Tuloon with "baby" Topa

Wimzi is the focus, as are all naughty puppies

Tuloon reminds Topa to play gently with Wimzi

She's got my cheek!

Wimzi begins to follow Topa around the yard.

More fun

I gotta tell ya somethin

Another puppy bite

Now she's got Topa's ear as Tuloon chews a Nylabone, completely unaffected.

After reporting that the ice went out just four days ago, it has been 80 degrees for two days in a row! The Bald Eagle and his young apprentice have been out fishing in the mornings then again in the evenings on Oake Lake. Two Trumpeter Swans have been spending their days on the lake, swimming slowly by the dog kennels and honking a hello. After hearing the honk, honk, honking of the Canadian Geese ALL day, I'm not complaining, but I'd like to request another tune for tomorrow, please. The Starlings came in droves and I could not hear myself think over their chitter chatter way up in the trees, while out in the dog yard. Having said all of that, I'll take that honking of the Geese and the loud conversation of the Starlings over the honking of impatient drivers and mind numbing freeway noise of rush hour traffic in the cities any day.

On this glorious evening, I watched a remarkable sight. It was Topa and Phoenix's turn inside tonight and Topa's first chance to meet baby Wimzi face to face without a fence between them. We began the introduction outside on the deck as I and Tuloon acted as the referees. It seems Tuloon has softened up to the idea of being a mentor and protector to this new little one. Phoenix did his typical "lay down for the puppy" greeting. I was ready for any rowdiness that could come out of a 9 month old pup towards a 10 week old pup. But none came. Topa was as gentle as a kitten with Wimzi. Tuloon made sure of it, and reminded her how to behave on a few occasions by wrapping her muzzle around Topa's. Fairly soon, all three "big" dogs were gently playing with the puppy and each other at the same time. It was a heartwarming sight.
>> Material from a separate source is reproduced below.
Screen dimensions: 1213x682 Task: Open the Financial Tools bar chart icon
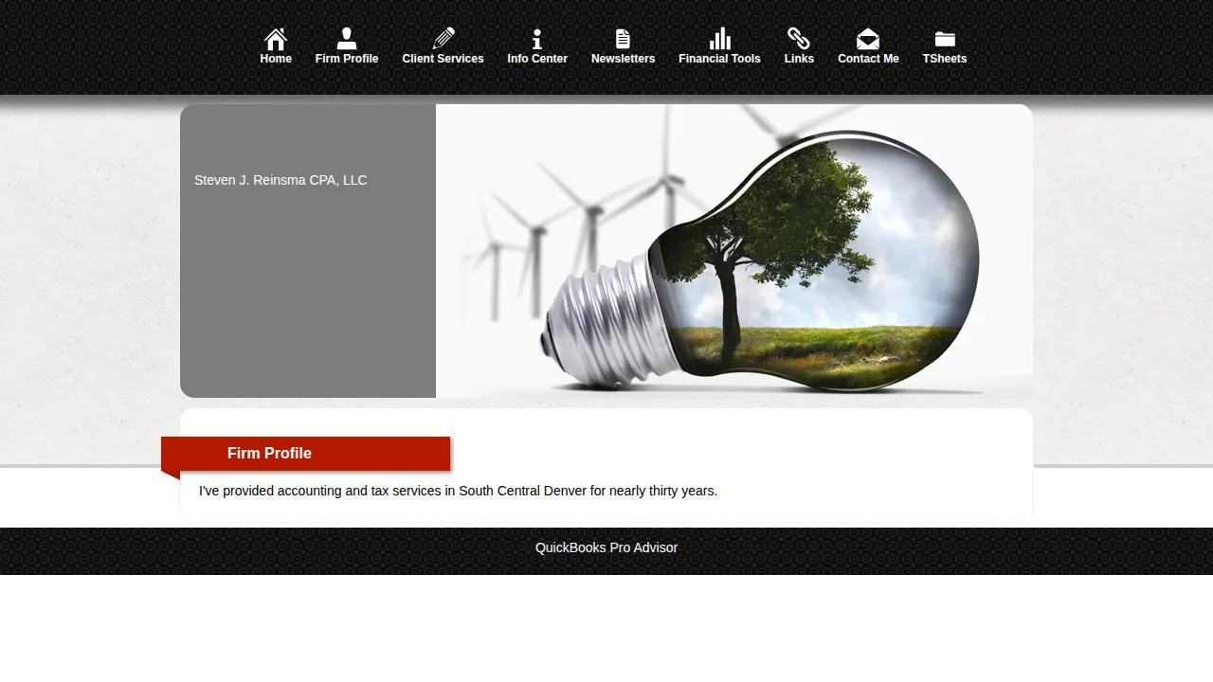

This gentle interaction and behavior is one of the most notable traits of the Hedlund Husky. You don't just find this in any breed or line of dog. It is part of what makes them who they are. Our Hedlund Husky Preservation group has been recently discussing how they seem to have a "knowing" about them that is hard to describe, that sets them apart.

Once inside, Wimzi began to assertively harass Blueberry, our 22lb house dog, as she does every chance she gets. Watching Topa, still a puppy herself, place her herself between the puppy and Blueberry consistently throughout the evening, while gently licking Blue's face was yet another fascinating observation. Wimzi eventually retreated, deterred by the blocking tactic of a very smart and young Topa.

Although Wimzi has only a small portion of Hedlund Husky in her, we are hoping she is able to pick up some ideas about how to behave from the Hedlund Huskies in the Kennel. Poor little Blueberry would sure like to see this happen. Little Miss Wimzi has made a habit out of trying to drag the poor guy around the house by his wispy tail. She's becoming quite a bit less modest in her confidence and quite a lot more cocky. We're working at nipping that in the bud. It isn't acceptable when asked kindly not to bite my hand to then bite it again. Actually, the "asked kindly" is a swift but gentle grab of the muzzle and strong eye contact as I utter the word "no". This request has grown from offering her something else to chew on to a more abrupt consequence as needed. Lately, her answer to my kind request has been "heck no!" as I remove my grasp from her muzzle. And this "heck no!" has come in the form of more continuous snapping of my hands. Oh, the joys of a precious but bratty puppy!